By Anuradha Mittal
DOHA, November 11 — As the WTO continues to meet in Doha, Qatar, it faces a severe crisis of legitimacy. Every newspaper present here and the Qatari News Agency, the daily bulletin on the WTO Fourth Ministerial, has carried articles on growing protests against the economic forces of the WTO that are ignoring the concerns of the Third World countries in the process.

The Geneva draft is sprinkled with clauses that benefit the powerful trading nations such as the United States and the European Union. To ensure the success of the Ministerial, they are now arm twisting poor member nations of the WTO to endorse the text.

The release of the draft declaration was deliberately delayed by the WTO General Council so that the NGOs and others would not have sufficient time to react and to demand its withdrawal. In addition, issues such as agriculture, environment, investment, competition policy, and TRIPS were added without assigning enough time for member countries to explore the issues further. The Indian Minister of State for Commerce and Industry, Rajiv Pratap Rudy has demanded that issues such as investment and competition which are currently under study should not be brought up for discussion at the World Trade Forum.

To support the position of the Third World nations, representatives of international civil society, around 40-50 of us, held a protest on November 10, to tell the U.S. delegation to stop its arm twisting tactics. This morning, we added good humor while exposing the lack of transparency and muscle flexing by the U.S. and the E.U.

Protest theater, "Why the Developing Countries Love the EU and the US" was staged in the tented breezeway outside the media center, at the end of the corridor that press and NGOs are forbidden from using, fondly called the Hall of Shame by many of us.

While the NGOs portrayed how the business fat cats are pulling the strings of E.U. Trade Commissioner Pascal Lamy, Mike Moore, and Robert Zoellick, they also ridiculed the WTO’s claims of having changed its way by getting rid of the Green Rooms by replacing them with the facilitator, a "Green Man." Walden Bello, Executive Director of Focus on the Global South and a Board member of Food First, played the role of the Third World delegate who is first threatened and then offered bribes to agree to investment and to show no opposition to Trade Related Intellectual Property Rights (TRIPS).

The theater generated massive media coverage including the BBC, Arabic Press including Al Jazeera, and other international press. The press jostled with each other to take pictures and video as we chanted and held the following placards:

1. Our World is Not for Sale: No New Round
2. Don’t Sell Our Public Services: Stop the GATS
3. Don’t Destroy Our Environment: No Green Rooms, No Green Men: We Want Green Trade
4. Put Food and Public Health Above Private Wealth: People Before Patents
5. Food is a Human Right: Food Rights for the Poor
6. Worker’s Rights are Human Rights: People Before Profits
7. Women’s Rights are Human Rights: Put Life Before Trade
8. Democratize the WTO: No Arm Twisting

The WTO might have controlled the NGO participation, but it cannot control our energy and our passion for truth and justice.
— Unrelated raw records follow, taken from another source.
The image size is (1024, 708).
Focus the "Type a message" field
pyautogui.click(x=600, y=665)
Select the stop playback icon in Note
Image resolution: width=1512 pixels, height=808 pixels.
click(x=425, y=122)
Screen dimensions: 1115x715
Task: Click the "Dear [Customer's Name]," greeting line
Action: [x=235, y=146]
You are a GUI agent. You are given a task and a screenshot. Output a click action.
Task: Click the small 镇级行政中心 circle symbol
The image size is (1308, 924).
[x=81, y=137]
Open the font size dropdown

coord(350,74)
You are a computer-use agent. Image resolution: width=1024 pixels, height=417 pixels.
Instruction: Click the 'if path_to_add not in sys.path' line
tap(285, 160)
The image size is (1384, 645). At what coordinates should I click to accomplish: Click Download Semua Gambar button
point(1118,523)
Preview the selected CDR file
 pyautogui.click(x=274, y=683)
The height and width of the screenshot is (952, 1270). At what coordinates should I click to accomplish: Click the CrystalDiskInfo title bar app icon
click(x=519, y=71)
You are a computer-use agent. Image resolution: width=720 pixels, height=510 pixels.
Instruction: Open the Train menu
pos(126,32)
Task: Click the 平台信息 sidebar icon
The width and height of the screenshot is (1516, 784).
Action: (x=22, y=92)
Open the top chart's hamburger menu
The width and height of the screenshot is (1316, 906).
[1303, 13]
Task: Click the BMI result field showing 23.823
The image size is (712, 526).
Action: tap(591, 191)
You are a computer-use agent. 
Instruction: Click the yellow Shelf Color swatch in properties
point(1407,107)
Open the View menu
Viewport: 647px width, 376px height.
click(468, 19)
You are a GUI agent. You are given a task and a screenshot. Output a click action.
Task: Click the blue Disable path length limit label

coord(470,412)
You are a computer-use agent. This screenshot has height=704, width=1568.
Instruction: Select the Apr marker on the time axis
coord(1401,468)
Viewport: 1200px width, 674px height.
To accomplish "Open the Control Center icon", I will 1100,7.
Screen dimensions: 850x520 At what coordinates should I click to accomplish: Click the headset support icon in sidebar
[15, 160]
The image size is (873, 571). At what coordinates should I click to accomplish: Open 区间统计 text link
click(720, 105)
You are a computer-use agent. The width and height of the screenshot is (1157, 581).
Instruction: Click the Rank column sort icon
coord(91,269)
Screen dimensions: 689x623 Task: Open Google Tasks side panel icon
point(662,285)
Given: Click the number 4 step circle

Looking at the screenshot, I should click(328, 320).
This evening, we will protest the press briefing organized by Pascal Lamy to show how hollow his claims of openness and democracy within the WTO are.

The Third World delegates are fighting back as well. This morning while distributing the press release for our protest theater, I met a delegate from an African country. His response to our press release was, "We love the U.S. and the E.U. because they are suffocating us with their love." The Indian government has already declared in the General Council that the new round is promised as a new check to India while the last check has already bounced for India.

* Anuradha Mittal, Co-Director of Food First, is in Doha, Qatar attending the 4th WTO Ministerial Conference.